Dans un exercice de communication pathétique parfaitement calibré pour le 14 juillet, Loïg Chesnais-Girard, président du conseil « régional » de Bretagne, s’est affiché en Ukraine. Là-bas, il a trouvé le moyen de flatter l’impérialisme français qui a justement privé les Bretons de la leur. Le loyaliste servile n’a pas raté l’occasion : pendant que la France célèbre sa « fête nationale » – celle de l’annexion de la Bretagne –, il pose en défenseur des peuples opprimés… sauf le sien.
Le cynisme est à couper au couteau. D’un côté, Girard évoque la « liberté » ukrainienne. De l’autre, il reste muet, complice et même complaisant face à l’histoire réelle de la Bretagne : l’occupation militaire, l’annexion par la force, la destruction systématique de notre langue et de notre culture au nom de la pseudo « unité nationale » de l’Hexagone, arrachée par la force de la guillotine. Ce n’est pas de l’histoire ancienne. C’est le résultat direct de cet impérialisme français qu’il encense chaque fois qu’il enfile le costume du bon petit soldat républicain.
Girard incarne à la perfection le loyaliste servile : touriste éternel toujours prêt à poser en photos, jamais à agir pour la Bretagne. Les selfies et les déclarations creuses sont son régime ordinaire. On l’a vu signer des déclarations d’amitié avec des régions ukrainiennes pendant que, chez nous, la langue bretonne continue de reculer, écrasée par l’État français, que l’identité bretonne est diluée sous les flots de l’immigration de remplacement, et que les véritables revendications nationales bretonnes sont ignorées. Pour lui, la Bretagne n’est qu’un rampe politique, une carte de visite électorale, un tremplin vers Paris. Jamais une nation à défendre.
Il flatte l’État qui a tout fait pour nous réduire à néant par la francisation, tout en versant des larmes de crocodile sur les peuples qui résistent à l’impérialisme ailleurs. Cette schizophrénie politique est indécente. On ne peut pas pleurer la souveraineté ukrainienne et accepter, le reste de l’année, que la Bretagne reste enchaînée dans une République étrangère qui nie son existence même.

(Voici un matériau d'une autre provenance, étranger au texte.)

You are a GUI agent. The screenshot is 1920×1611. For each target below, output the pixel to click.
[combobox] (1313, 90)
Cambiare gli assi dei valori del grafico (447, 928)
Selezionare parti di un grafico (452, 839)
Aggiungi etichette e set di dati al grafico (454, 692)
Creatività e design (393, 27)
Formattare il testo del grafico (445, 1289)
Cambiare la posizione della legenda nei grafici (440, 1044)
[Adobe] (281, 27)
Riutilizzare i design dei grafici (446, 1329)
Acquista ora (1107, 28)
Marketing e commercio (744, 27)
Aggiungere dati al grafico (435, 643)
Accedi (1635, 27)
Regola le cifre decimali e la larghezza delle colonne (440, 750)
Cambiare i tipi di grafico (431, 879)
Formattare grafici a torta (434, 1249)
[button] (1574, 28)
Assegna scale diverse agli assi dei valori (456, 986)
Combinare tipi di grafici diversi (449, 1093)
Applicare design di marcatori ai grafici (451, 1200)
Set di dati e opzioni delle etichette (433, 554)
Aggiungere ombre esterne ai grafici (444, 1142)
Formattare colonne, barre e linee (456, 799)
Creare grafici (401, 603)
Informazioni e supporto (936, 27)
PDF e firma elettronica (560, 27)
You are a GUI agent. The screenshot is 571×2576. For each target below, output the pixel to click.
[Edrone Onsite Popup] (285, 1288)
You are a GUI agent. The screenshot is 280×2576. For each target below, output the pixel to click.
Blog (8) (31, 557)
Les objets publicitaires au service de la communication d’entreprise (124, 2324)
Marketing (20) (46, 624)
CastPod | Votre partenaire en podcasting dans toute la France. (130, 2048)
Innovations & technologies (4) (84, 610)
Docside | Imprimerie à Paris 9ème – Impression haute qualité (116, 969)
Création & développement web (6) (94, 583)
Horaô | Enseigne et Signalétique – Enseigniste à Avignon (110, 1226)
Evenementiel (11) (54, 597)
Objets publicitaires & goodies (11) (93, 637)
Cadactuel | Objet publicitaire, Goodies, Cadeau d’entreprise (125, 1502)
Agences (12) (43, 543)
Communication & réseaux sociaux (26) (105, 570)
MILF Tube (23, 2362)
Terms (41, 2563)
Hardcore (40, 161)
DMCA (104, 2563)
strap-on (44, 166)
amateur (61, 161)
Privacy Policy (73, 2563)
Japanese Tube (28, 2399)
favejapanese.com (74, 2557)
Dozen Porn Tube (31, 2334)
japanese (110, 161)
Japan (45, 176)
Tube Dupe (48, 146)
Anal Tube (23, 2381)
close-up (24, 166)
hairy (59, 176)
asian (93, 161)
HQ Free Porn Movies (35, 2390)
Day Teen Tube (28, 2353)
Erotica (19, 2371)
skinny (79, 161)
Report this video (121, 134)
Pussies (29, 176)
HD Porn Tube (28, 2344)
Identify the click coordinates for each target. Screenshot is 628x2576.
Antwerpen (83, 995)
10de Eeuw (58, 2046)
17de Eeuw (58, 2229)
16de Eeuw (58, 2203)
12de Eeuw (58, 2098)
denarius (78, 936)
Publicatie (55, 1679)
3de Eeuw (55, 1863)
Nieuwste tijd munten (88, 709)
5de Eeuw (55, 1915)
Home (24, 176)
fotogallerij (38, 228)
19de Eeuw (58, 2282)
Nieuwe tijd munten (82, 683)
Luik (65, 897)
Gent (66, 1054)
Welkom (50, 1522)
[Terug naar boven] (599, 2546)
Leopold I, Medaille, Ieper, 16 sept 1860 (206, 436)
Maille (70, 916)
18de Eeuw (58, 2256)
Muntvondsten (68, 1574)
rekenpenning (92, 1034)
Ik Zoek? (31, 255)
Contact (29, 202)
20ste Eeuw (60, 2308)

Assez de ces poseurs. Assez de ces politiciens à la botte de Paris qui servent d’abord le système qui nous a conquis plutôt que le peuple qui les a mandatés ! Loïg Chesnais-Girard n’est pas un président de la Bretagne : c’est un préfet sans pouvoir, un valet zélé qui préfère les honneurs français aux combats bretons. Aux prochaines élections dites « régionales », il sera temps de tourner la page de plus d’une décennie d’inutilité et d’insultes. Massivement et sans état d’âme. Les Bretons méritent mieux que ce théâtre pathétique où l’on défend la liberté des autres en trahissant la nôtre. Place aux véritables défenseurs de la nation bretonne, ceux qui ne se contentent pas de poser en Ukraine mais qui agissent, ici et maintenant, pour la renaissance de notre pays.